Albers was almost equally famous for his singing as for his acting, and many songs from his films and plays were released as hugely popular records. Quite a few of them concerned sailors, harbours and their women, and the harbour districts of Reeperbahn and St. Pauli in Hamburg. One of the most well-known images of Albers depicts him with an accordion (which he played in real life) and a sailor’s cap. The picture accompanied many of the Hamburg-associated singles that he released and was a reconstruction of his role in the film Große Freiheit Nr. 7, filmed in 1944. This image of Albers was used as an inspiration for his statue in the colourful neighbourhood of St. Pauli – and his most famous song Auf der Reeperbahn nachts um halb eins is something of an unofficial anthem for the area.
Gold’s Cinematographer Günther Rittau received a lifetime award for his outstanding contribution to cinema in 1967. He is perhaps best known for having worked with Fritz Lang on Metropolis and Die Nibelungen (1924), and for Josef von Sternberg with The Blue Angel. Editor Wolfgang Becker later made a name for himself as a director, doing work on many TV series, such as the acclaimed crime dramas Der Alte and Derrick, and in 1978 he was rewarded for making the best German TV movie of the year. Gold also features an uncredited bit part by Fita Benkhoff, a very prolific actress known for numerous scene-stealing supporting roles, and one of German cinema’s leading film comedienne’s during the thirties and forties.

**Dataset records:**
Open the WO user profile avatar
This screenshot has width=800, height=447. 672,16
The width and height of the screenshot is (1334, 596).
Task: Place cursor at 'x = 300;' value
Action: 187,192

**Work to complete:**
a) In the text on Albers and the film Gold, why did Günther Rittau receive a lifetime award in 1967? Answer in one to three sentences.
b) According to the text on Albers and the film Gold, which instrument did Albers play in real life?
c) Swap "accordion" for "banjo" and write out the text on Albers and the film Gold between "Albers was almost" and "for the area.", inclusive.
The listing has no role in this exercise.

**Answers for the tasks:**
a) Günther Rittau received the lifetime award in 1967 for his outstanding contribution to cinema.

b) He played the accordion.

c)
Albers was almost equally famous for his singing as for his acting, and many songs from his films and plays were released as hugely popular records. Quite a few of them concerned sailors, harbours and their women, and the harbour districts of Reeperbahn and St. Pauli in Hamburg. One of the most well-known images of Albers depicts him with an banjo (which he played in real life) and a sailor’s cap. The picture accompanied many of the Hamburg-associated singles that he released and was a reconstruction of his role in the film Große Freiheit Nr. 7, filmed in 1944. This image of Albers was used as an inspiration for his statue in the colourful neighbourhood of St. Pauli – and his most famous song Auf der Reeperbahn nachts um halb eins is something of an unofficial anthem for the area.